→ Task instructions
In the following listing, find the lines containing "agent" and report them.

→ Data records
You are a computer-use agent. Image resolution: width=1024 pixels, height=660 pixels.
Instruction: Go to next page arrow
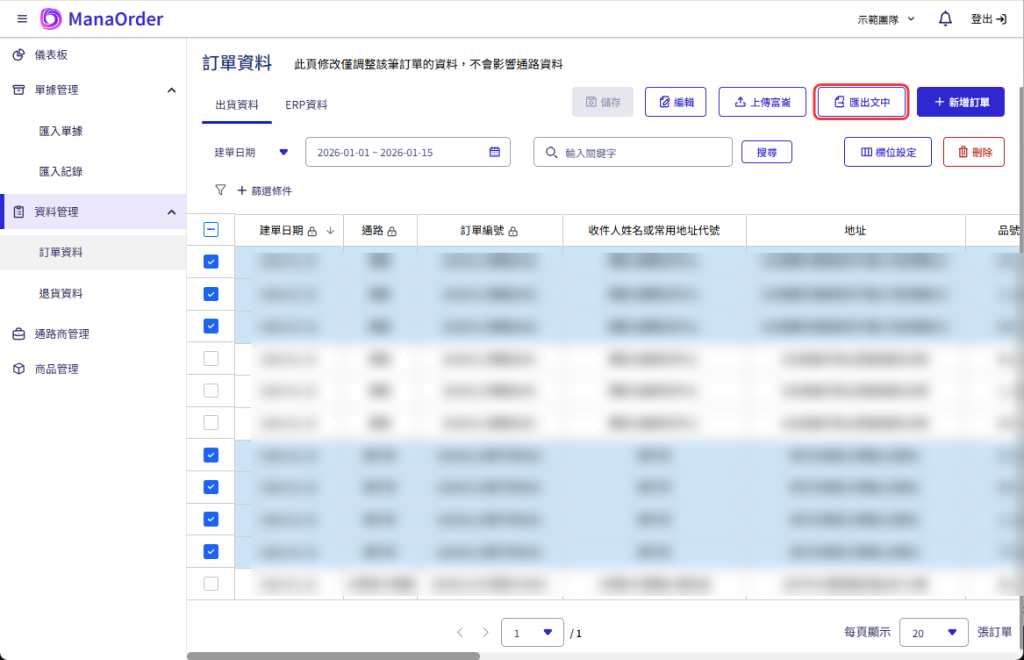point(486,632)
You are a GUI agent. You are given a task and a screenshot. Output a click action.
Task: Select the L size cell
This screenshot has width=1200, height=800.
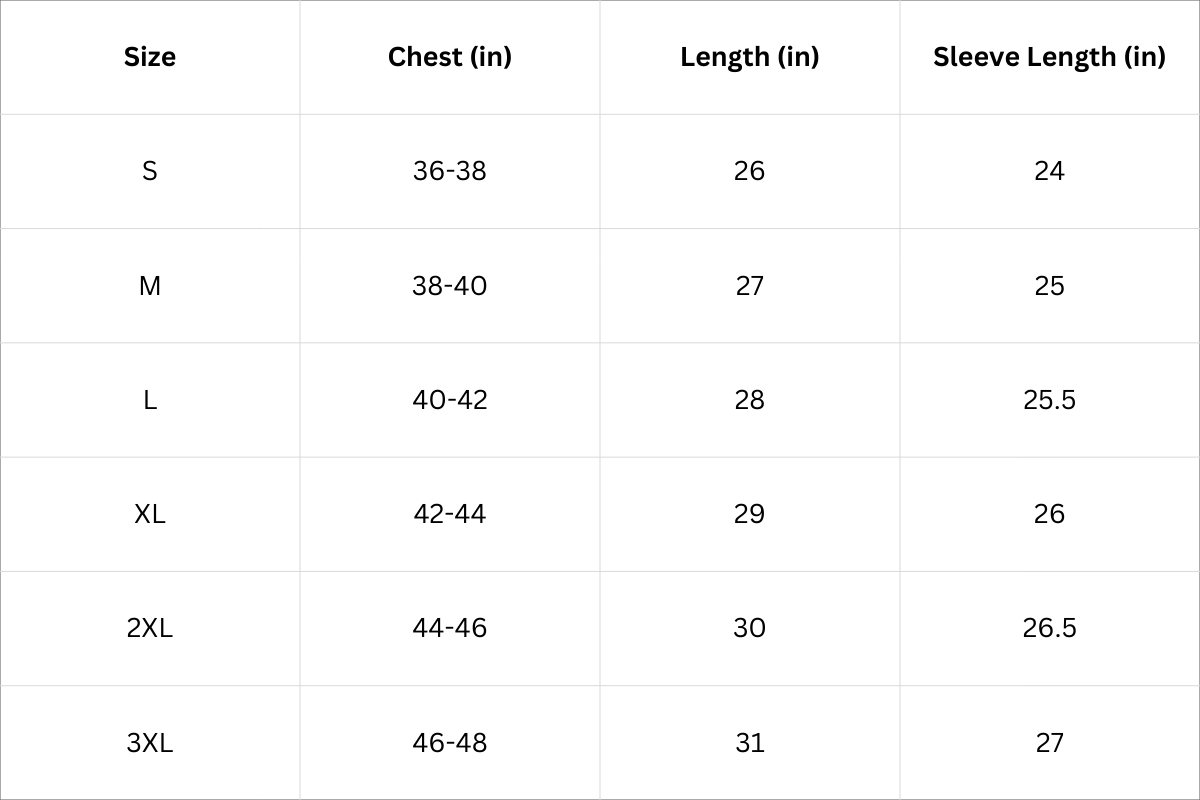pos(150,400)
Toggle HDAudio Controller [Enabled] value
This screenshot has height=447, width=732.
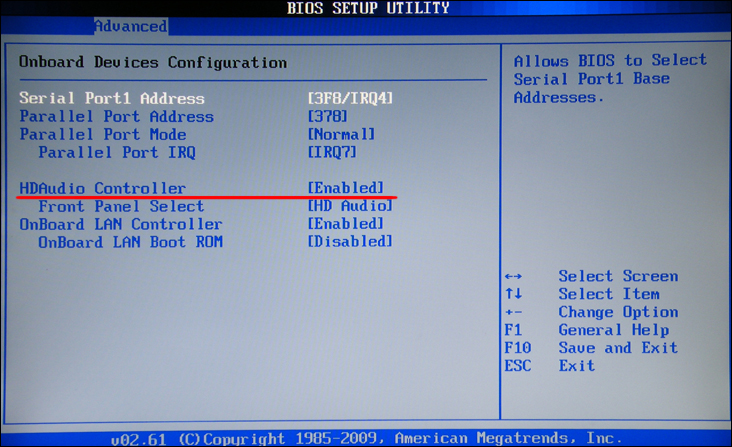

→ Reply to the task
You are a computer-use agent. Image resolution: width=1024 pixels, height=660 pixels.
You are a GUI agent. You are given a task and a screenshot. Output a click action.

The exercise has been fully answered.